How is enthelpy different than heat?

[MZ1K]

Background
I'm taking grade 12 chemistry. During a lesson, my teacher briefly mentioned that enthalpy is equal to the internal energy of a system plus the product of the pressure and volume of that system. However, she remarked that the concept wasn't an important part of the curriculum and moved on after she wrote its mathematical definition on the board. (She's a good teacher; I don't mean to suggest that she short-changed us.)

My Attempt to Answer my Question
I spent several hours yesterday looking for examples that might give me an intuitive understanding of what that formula is describing: I read the Wikibooks chapter, spoke with an aerospace engineer, and watched the Khan Academy video.

• The Wikibooks chapter quickly employs more calculus than I know.
• The engineer provided some help, but noted that he couldn't distinguish change in enthalpy from heat.
• The Khan Academy video¹ defines it as "heat transfer for chemical reactions".

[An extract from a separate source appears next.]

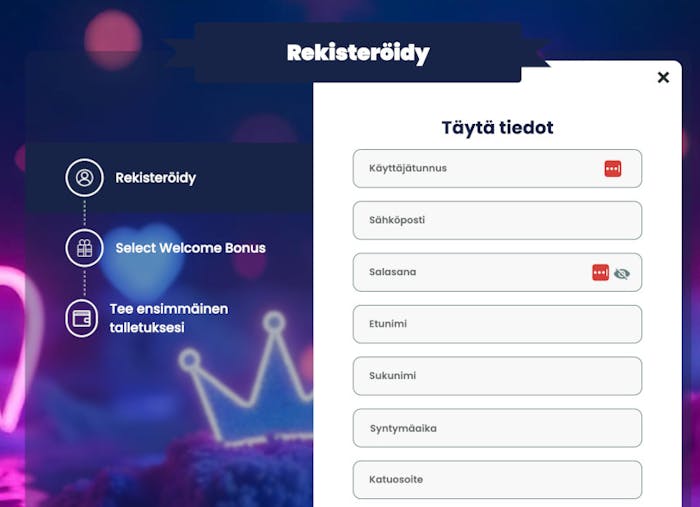Viewport: 700px width, 507px height.
Task: Click password manager icon in Salasana field
Action: (600, 272)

I suspect that transfer in heat transfer (a phrase that the video presenter used) is redundant, as she defines heat as "energy transfer due to change in temperature". If it is redundant, then the presenter defined enthalpy as 'heat for chemical reactions'. Additionally, I know that heat is not a state function and that enthalpy is a state function. As such, it seems to me that the video presenter's definition would make sense only if she used enthalpy to denote 'change in enthalpy' as I assume she did.

My Question
The two sources that I could understand both equated change in enthalpy with heat. However, that still leaves me with my original question: What does the formula for enthalpy (not change in enthalpy) describe? Some everyday examples of things that exhibit much, or little, enthalpy might help me understand.

Thank you,
¹ https://www.khanacademy.org/test-prep/mcat/biomolecules/principles-of-bioenergetics/v/enthalpy-1 (see 1:22).

 

[gleem]

Just to start this off the combination u + pv occurs frequently in thermodynamic and because both u and pv are state variables the combination is a state variable and thus given its own name. U cannot be measured directly and so h also cannot be measured directly. However like internal energy change in enthalpy is directly measurable and physically relevant. The article https://en.wikipedia.org/wiki/Enthalpy gives a decent interpretation of enthaly and internal energy.

 

[Borek]

Imagine a gas in a rigid tank. You heat the gas, and all heat goes into the internal energy of the gas.

Imagine a gas in a cylinder with a movable piston. You heat the gas (with the same amount of heat as in the previous case) and it expands. When it expands it does some work moving the piston. This work equals PΔV (easy to show using a basic physics and the pressure definition). Now the increase in the internal gas energy is lower, as some of the energy (transferred in the form of heat) was used to do work.

Imagine a gas in a well insulated cylinder with a movable piston. You don't heat it, but instead you squeeze the gas moving the cylinder. This time you did a PΔV work on the gas and its internal energy went up.

Enthalpy change covers all these situations (and all their possible combinations, as in practice we never deal with ideal models), internal energy change doesn't.